Members of Kenya’s alcohol industry have strongly opposed the steep fees proposed in the Sustainable Waste Management Regulations 2024, arguing that the costs will significantly burden the sector.
The Alcoholic Beverages Association of Kenya (Abak) has urged the National Assembly’s Committee on Delegated Legislation to review what they consider punitive fees. The association estimates that the proposed fees could result in a 70% increase in production costs for alcohol products, translating to an additional $250 million (Sh32 billion) for the industry.
Industry Concerns Over Increased Costs
Abak, an umbrella body representing Kenya’s leading alcohol manufacturers and distributors, warned that these increased production costs would inevitably be passed on to consumers.
The proposed regulations, published by the Cabinet Secretary for Environment, Climate Change, and Forestry, target a wide range of packaging materials, including plastics, aluminum, paper, glass, and cartons, with a fee of Sh150 per item. Packaging for hazardous products, such as industrial chemicals, pharmaceuticals, and agrochemicals, will also attract the same fee.
The regulations extend to non-packaging items like rubber, artificial hair, diapers, and sanitary towels, as well as imports of end-of-life motor vehicles and machinery.
Alcohol Industry’s Objections
Zack Munyi, Head of Public Policy at Kenya Breweries Limited (KBL), highlighted the burdensome nature of the proposed fees during a submission to the committee chaired by Ainabkoi MP Samuel Chepkonga.

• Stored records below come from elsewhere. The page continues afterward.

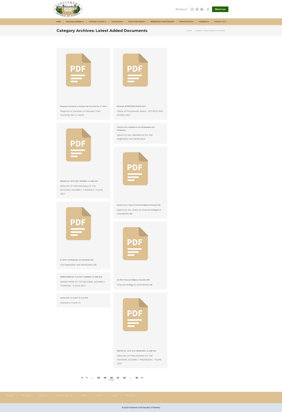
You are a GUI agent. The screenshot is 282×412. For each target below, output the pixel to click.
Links (114, 395)
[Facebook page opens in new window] (192, 9)
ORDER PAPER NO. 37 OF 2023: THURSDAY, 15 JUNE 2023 (81, 277)
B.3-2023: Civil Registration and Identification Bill (76, 260)
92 (137, 377)
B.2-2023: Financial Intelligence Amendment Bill (133, 280)
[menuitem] (59, 22)
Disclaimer (131, 395)
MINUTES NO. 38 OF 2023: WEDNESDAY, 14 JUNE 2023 (136, 351)
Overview (25, 395)
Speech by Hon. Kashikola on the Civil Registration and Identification (136, 128)
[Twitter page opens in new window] (197, 9)
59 (105, 377)
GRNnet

“The legislation will affect manufacturers, importers, brand owners, repackagers, refilters, rebranders, and converters,” Munyi said. He argued that some contentious provisions, such as fees on packaging materials like glass and aluminum, were introduced without adequate public consultation.
Munyi also expressed concern about the cumulative financial impact, noting that industry players would face multiple fees, including Sh150 per item, registration fees, and additional levies for Extended Producer Responsibility (EPR) certificates.
“The cost of production is going to increase by 70% if this regulation is passed in its current form. This excludes the impact of other levies such as a Sh5,000 registration fee for Producer Responsibility Organisations (PROs), a 5% payment to Nema based on amounts paid to PROs, and an annual operating license fee of Sh100,000 per PRO,” he added.
Economic Challenges for the Sector
Abak Chairman Eric Githua emphasized the disproportionate impact of the proposed fees on the manufacturing sector, which is already grappling with increased operational costs, reduced disposable income among consumers, and declining sales.
“Given the magnitude of the impact, a regulatory impact assessment should have been conducted by the Ministry of Environment and Forestry to justify the proposed fees. Unfortunately, this has not been done,” Githua stated in a written submission.
While Abak supports the goals of promoting sustainable waste management practices, the association argued that some provisions of the regulations impose an unsustainable financial burden on the industry.
Call for Revision
MP Samuel Chepkonga assured stakeholders that the committee would engage the National Environment Management Authority (Nema) and the Ministry of Environment to address the industry’s concerns. He pledged to advocate for a downward revision of the fees to reduce the cost of doing business in the country.
The alcohol industry remains hopeful that its proposals will be considered to strike a balance between environmental sustainability and economic viability.